To that, Sesshomaru had no good answer, save that the thing in his had responded to seeing the footage of the hanyou's fight. He just. . . felt. . . that he should seek out Inuyasha. Almost as though he had something the youkai needed.

'Is this your doing?' Sesshomaru wondered, thinking for the first time in decades of Taisho. The man's rough face lit up with incongruous delight in his thoughts. Sesshomaru remembered that time. It had been the first time Inuyasha's neural units were activated, with the monitor gages all green to show everything functioning within normal parameters. 'I wouldn't put it past you, tricky bastard.'

Sesshomaru sighed. If this was the legacy of his maker, then there was no fighting it. That man had always managed to win out in the end when he was alive. Why should it be any different now that he was dead?

With a smooth leap, Sesshomaru cleared the fence and found himself outside his owner's property when he hadn't been told to go there. That thing in him gave a shiver; the first time it had ever moved without provocation.

It was the freedom, he realized after a few unhurried steps. It was the fact he could just leave, go anywhere he wanted, and never come back. He didn't know how, but he was sure he could do it. Or he could have done it, if not for his promise to Rin.

It wasn't his programming that was stopping him. Suddenly he knew that it hadn't been holding him that tightly for a long time now.
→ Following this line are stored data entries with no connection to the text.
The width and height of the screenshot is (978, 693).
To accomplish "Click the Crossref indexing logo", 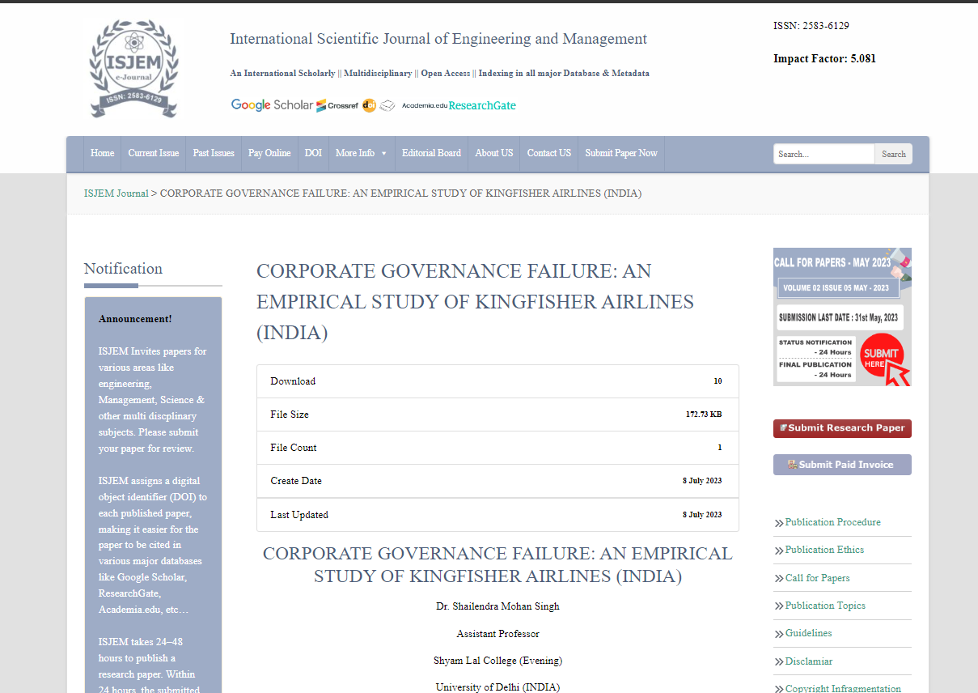I will click(x=337, y=105).
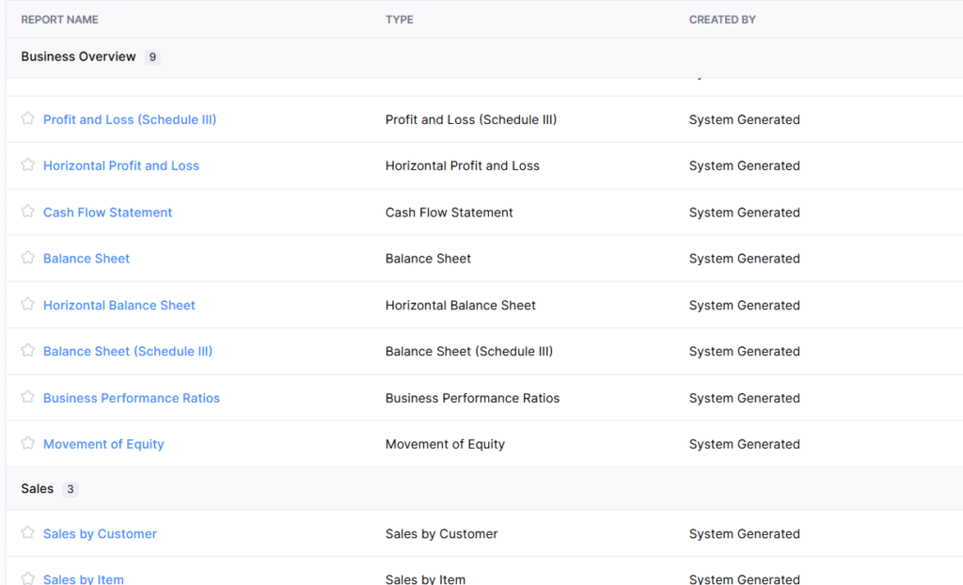Favorite the Sales by Item report
Image resolution: width=963 pixels, height=585 pixels.
[27, 578]
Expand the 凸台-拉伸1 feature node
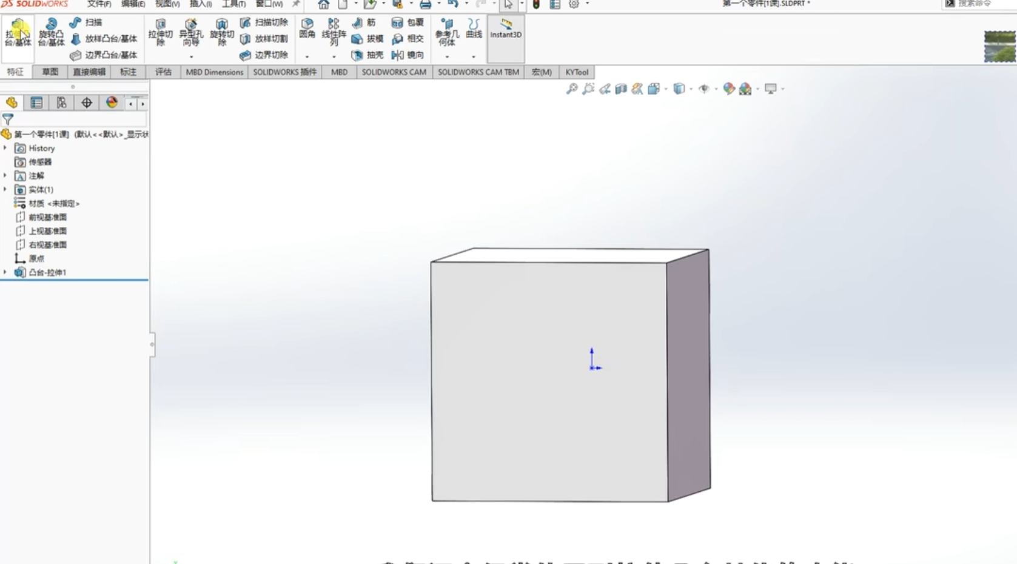This screenshot has width=1017, height=564. point(5,272)
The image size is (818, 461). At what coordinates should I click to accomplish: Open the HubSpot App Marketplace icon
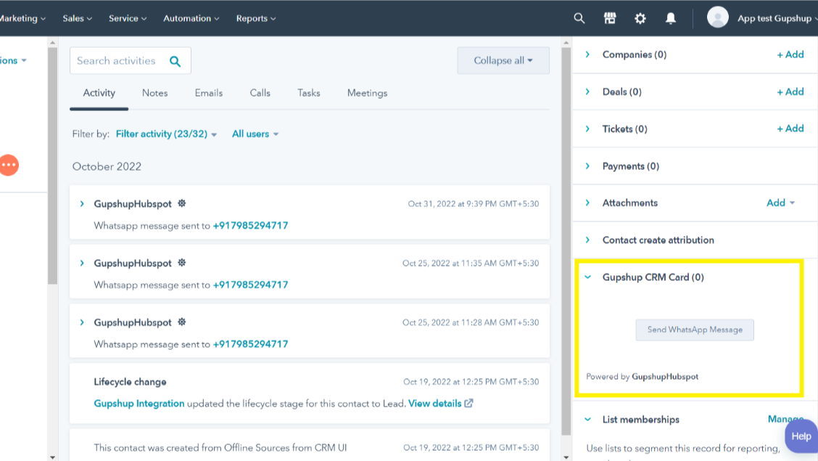click(x=610, y=17)
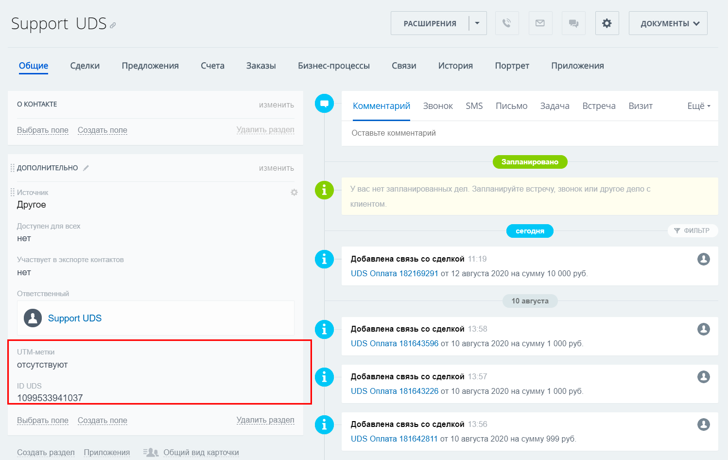728x460 pixels.
Task: Click the Support UDS responsible user link
Action: (x=74, y=318)
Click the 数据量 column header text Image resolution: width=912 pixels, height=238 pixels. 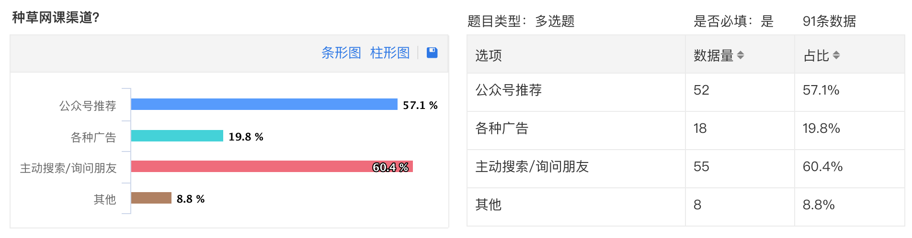tap(714, 55)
And today it had grown so loose he could slip it. The only thing that held now was his word, and the fact he had nowhere else to go.

The youkai blinked, his only outward sign of surprise, but inside his mind went totally blank with the revelation.

'When did this happen?' he asked himself as the shock faded. 'How?'

'Is this what happens when youkai turn rogue? Do they just one day look, and discover that there's nothing keeping them?'

Sesshomaru resumed his walk, still at the same leisurely pace, but now resolved to find Inuyasha and find out what Taisho, or whatever other forces were at work within him, had planned.

*~*~*

A/N: There you are. That's all for today. Hopefully everyone enjoyed themselves.